Why do we still go to the theatre – and what is it about the experience that we actually enjoy? There's so much blarney surrounding play-going that it's useful to accompany a five-year-old to a show from time to time – it inevitably cuts the whole enterprise (criticism included) down to size.
My niece, Lara, and I went to see Charlotte's Web at Alberta Theatre Projects on Sunday. I spent much of my time watching her watch director Vanessa Porteous's sweet production of Joseph Robinette's slightly stuffy adaptation of E.B. White's 1952 chapter book about a pig saved from slaughter by an enterprising spider's ability to, literally, spin words.
When Wilbur the Pig (Guillermo Urra) first dashed down the aisle and onto the stage, Lara leapt from her seat. She pressed against me to get away from the pig-man – and at the same time stood on her tippy-toes to make sure she didn't miss a second.
In her eyes: a little fear mixed with a lot of excitement; in my eyes: a few tears elicited by seeing a child experience the magic of live performance. Yes, I get sentimental about kids and theatre, which I'm certain would change if I made any of my own. (Kids or theatre.)
I was brought back down to Earth, however, when I asked Lara what she liked best about the show over breakfast the next day.
My recollection was of a child rapt for a solid two hours, her silent spectatorship only broken by laughter and a single aside to me. ("She actually did it!" she whispered, when Charlotte first spelled the words "Some Pig" in her web.)

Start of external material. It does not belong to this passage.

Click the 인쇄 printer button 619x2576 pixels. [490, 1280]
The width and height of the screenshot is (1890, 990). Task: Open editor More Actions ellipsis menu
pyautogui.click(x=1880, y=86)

I thought Lara's favourite part might be the Goose, who says everything three times. I guess I thought this because Elinor Holt's performance – funny; matter-of-fact; the quintessence of a goose – was my favourite part.
But Lara didn't pick the goose. Nor Wilbur, lovably melancholy in Urra's open-hearted performance. Nor Charlotte, played by a likeable French-Canadian aerialist named Manon Beaudoin, dangling from the ceiling.
"The juice!" Lara answered. The kiwi-and-strawberry juice box I bought her at intermission was her favourite part.
I should have been prepared for this: Last Christmas, I took Lara to see The Nutcracker at the Alberta Ballet and she came home raving about the LRT ride.
Adults dissect theatre in terms of dialogue, performances, direction. We say things like "thought-provoking" or "socially relevant" or "immersive." We talk, far too much, about the "economic impact" of people dressing up like pigs. But we shouldn't ignore the juice – the trappings around theatre-going that actually provide much of its pleasure. The dressing up, the going out, the looking at other people dressed up, the drink at intermission or afterward with a friend where we have something to talk about other than the weather.
The juice is a valid favourite part. But Lara's mother, my sister, wasn't satisfied with this honesty and tried again. "What did you like best about the play – what you saw on the stage?" she asked, leading the five-year-old witness.
"The end!" Lara exclaimed.
A good punchline, it's true. But we had been wondering how Lara would feel – spoiler alert – about the spider spinning off her mortal coil at the end.
Death looms large in Charlotte's Web from the first scene when Mr. Arable (Kevin Corey) ambles on with an axe to put the runt Wilbur down – until his little girl, Fern (RubyJune Bishop) stops him. Wilbur's life is constantly in threat from otherwise friendly farmers from then on – and, at times, the pig himself has ambivalent feelings about an existence lived in the shadow of baconation. "I'm less than two months old and I'm tired of living," he sighs.
Charlotte's Web didn't become a popular kid's book despite its heavy themes, however; its forthrightness about the struggle of living with the knowledge that we are going to die is the reason why it is still so widely read.
Indeed, theatre – an art form form that disappears as you watch it – seems to me to be a most natural fit for the story of Charlotte and Wilbur and the natural circle of life. As Peggy Phelan, the performance scholar, writes: "It may be that theatre and performance respond to a psychic need to rehearse for loss, and especially for death."
I pressed Lara, who has been talking about her late great-grandfather lately, further to find out what it was about the sad ending that she liked. "It was happy," she corrected me. "They danced."
Oh. At the end, Charlotte's Web's actors stand up, leave their characters behind and dance to bluegrass music. The end-of-show jig is a theatrical tradition that dates back at least to Shakespearean times and has experienced a revival of late.
I suppose, in live performance, all endings are happy. Even at a tragedy, the actors get up and dance, or bow, and we applaud. What's really special about watching Charlotte's Web as a play instead of reading it as a book or seeing it as a film? The five-year-old may have nailed it: the juice and the jig.
Charlotte's Web continues in Calgary to Dec. 31.